Sobre os trabalhadores da Caixa, Mourinho Félix admitiu que o plano de negócio acordado “exigirá aos trabalhadores uma forte capacidade de adaptação à mudança”. Mas nada mais disse sobre as implicações que terá a reestruturação do banco. Era este o ponto que os deputados mais queriam ver esclarecido, da esquerda à direita. Começou com a deputada centrista Cecília Meireles, que abriu o debate a questionar o Governo sobre o número de trabalhadores que vão ser dispensados e o número de balcões que vão ser encerrados, continuou com o deputado do PSD Hugo Soares a questionar o Governo sobre “quantos trabalhadores tem a Caixa a mais”, e terminou com o BE e o PCP a garantirem que não apoiaram um plano de negócio que passe por despedir pessoal.
Encerrar balcões e despedir trabalhadores é uma forma de garantir mais negócio a outros bancos privados e é uma forma de os financiar indiretamente”, sublinhou o deputado comunista Miguel Tiago.
Ou seja, nem despedimentos nem fecho de balcões. Isso é ponto assente à esquerda.
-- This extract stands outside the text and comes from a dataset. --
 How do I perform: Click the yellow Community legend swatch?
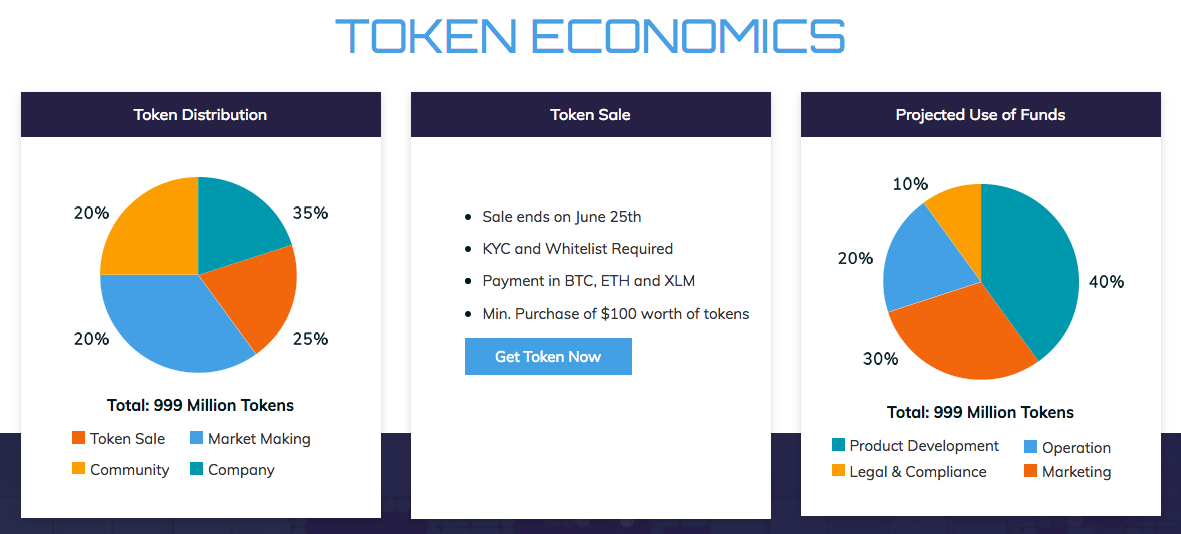pyautogui.click(x=78, y=468)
Para o secretário de Estado do Tesouro e das Finanças, o plano acordado para o banco público não vai ser só exigente para os trabalhadores mas também para os acionistas, que são os contribuintes. “Os verdadeiros acionistas da Caixa são os contribuintes portugueses, serão eles que, através do seu trabalho, investirão na Caixa até 2.700 milhões de euros”, disse, garantindo de seguida que serão ressarcidos por esse investimento.
“O Governo e a nova administração da CGD comprometem-se a implementar um plano de negócio que permitirá devolver aos acionistas no futuro mais do que aquilo que agora investirão”, disse, não especificando números.
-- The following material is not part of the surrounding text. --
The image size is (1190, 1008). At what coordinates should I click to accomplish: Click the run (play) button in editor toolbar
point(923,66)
Críticas ao Governo de Passos e ao Banco de Portugal
Antes, contudo, ainda houve tempo para o atual governante apontar o dedo ao anterior executivo PSD/CDS, com Mourinho Félix a acusar o anterior Governo de ter “mascarado” os problemas do setor financeiro, com a complacência do Banco de Portugal e das instituições internacionais. “Uma recessão tão profunda deixou marcas no sistema financeiro. Marcas tanto maiores quanto os problemas do sistema financeiro, que foram mascarados pelo anterior executivo, com a complacência do supervisor e das instituições internacionais”, disse, sublinhando o papel que a Caixa teve no período de “recessão” que Portugal viveu nos últimos anos.
Segundo o secretário de Estado, “nesse período, a Caixa foi o banco de refúgio das poupanças de muitos portugueses e evitou a que se assistisse a uma fuga de depósitos”. Agora, para o governante, o acordo alcançado vai permitir à Caixa “lidar com os ativos improdutivos e assegurar uma adequada cobertura de imparidades”, bem como “orientar a concessão de crédito para os melhores projetos empresariais que criam valor e emprego”, e ainda “criar valor para o acionista”. O objetivo é que o banco estatal seja “autossustentável, como foi no passado”, disse.
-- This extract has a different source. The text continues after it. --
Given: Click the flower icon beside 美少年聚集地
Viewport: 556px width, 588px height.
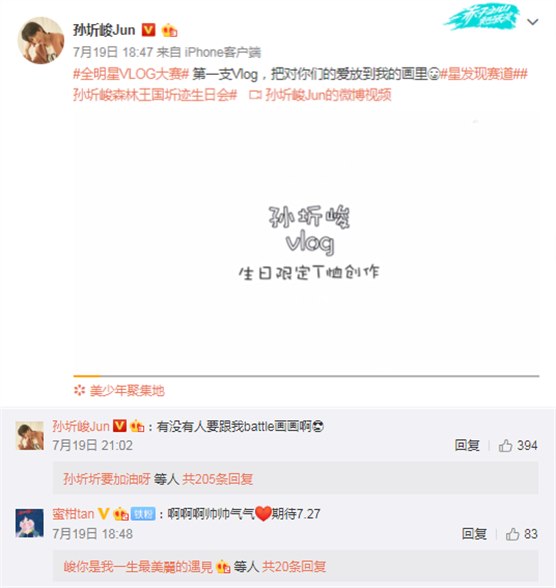Looking at the screenshot, I should pyautogui.click(x=79, y=390).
Numa crítica à postura do PSD e CDS, também o deputado socialista Carlos Pereira, acusou os partidos da direita de terem um “desejo oculto” de que o executivo de António Costa perca a batalha com Bruxelas relativamente à reestruturação da Caixa Geral de Depósitos. “Há um desejo oculto e uma vontade mal escondida para que o Governo português perca uma batalha com Bruxelas”, disse o deputado.